▶ **USING THE INFORMATION**
1: Translate this sentence from the article on replacing silver fillings into Spanish: "Life is too short not to smile and laugh every day."
2: According to the article on replacing silver fillings, what can seep into cracks in a tooth and cause cavities to form under the filling?

### EXTRACTED TEXT ###

It is not uncommon for a patient to ask their dentist if they should have their silver fillings replaced. Amalgam/silver fillings just aren’t a popular choice with patients these days. Many people don’t want them and they want the amalgam fillings they already have out of their mouth. Here is a list of 4 common reasons I hear from patients and my thoughts on each.
1. They are causing toxic mercury poisoning/fibromyalgia/autism/cancer/radio signals in my brain. I’ve kept up with the research in my field, and to date there is no scientific evidence to support any of these claims. True, there is mercury in an amalgam filling, but the amount is not toxic and has never been demonstrated to pose any health risk to any patient. There is a lot of fanatic opinion and misinformation on the web regarding this matter, but there is no scientific basis to support the idea of replacing amalgam dental fillings because of any poisoning or health risk. If this is your only reason for considering having an amalgam filling replaced, it is a reason based on misinformation.
2. It’s ugly, you can see it when I smile. Cosmetics is a big reason many patients choose to have amalgam fillings replaced, especially if it is on a front tooth or shows when a patient smiles. Life is too short not to smile and laugh every day. If you’re not smiling or don’t show your teeth in photos because you’re self conscious about your silver fillings, having them replaced is probably a good idea for your overall happiness and wellness. Like with any dental treatment, there are risks, pros, cons, etc. and you should discuss those with your dentist.
3. The tooth hurts. Amalgam is a great dental restoration, but it doesn’t last forever, and in some situations it can cause cracks to form in the tooth. Bacteria can seep into these cracks and cause cavities to form under the filling. Leaks, cracks, bacteria, and cavities can all cause a tooth to hurt. If a tooth with a silver filling in it hurts, the possiblity exists that the filling needs to be adjusted or replaced. Consult with your dentist to determine what is going on with the tooth and what you’re options are.

### STORED DATA ###

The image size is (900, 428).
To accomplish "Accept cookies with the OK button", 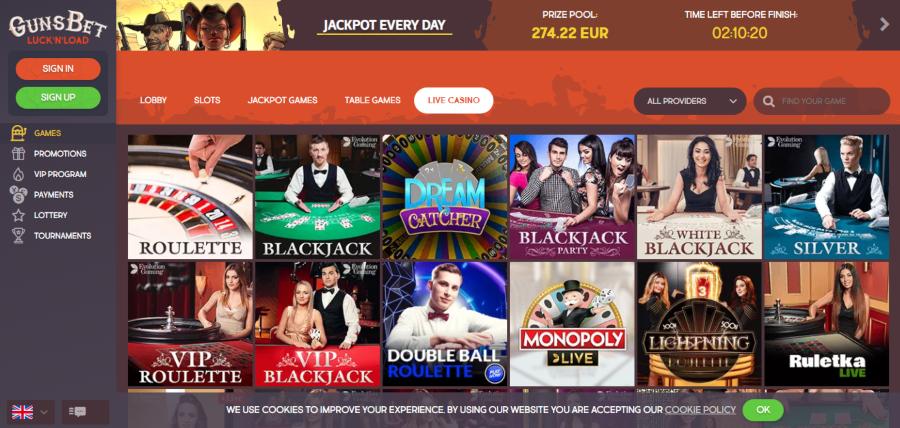I will tap(763, 410).
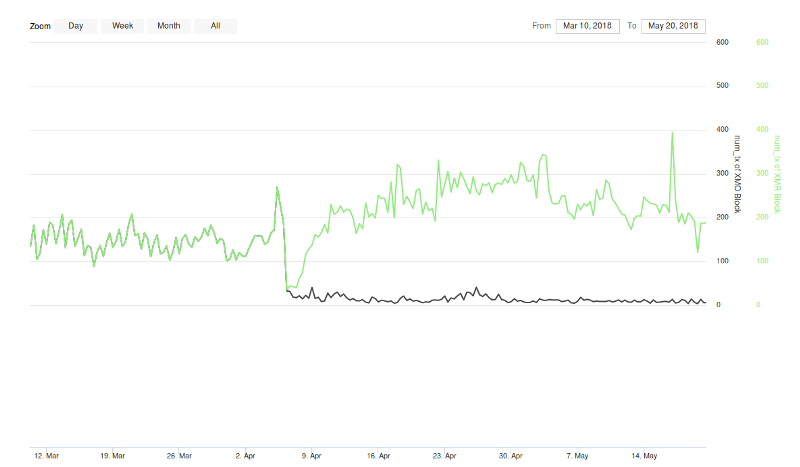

###

▶ **ANSWERS BY ITEM NUMBER**
1: La vida es demasiado corta para no sonreír y reír todos los días.

2: Bacteria.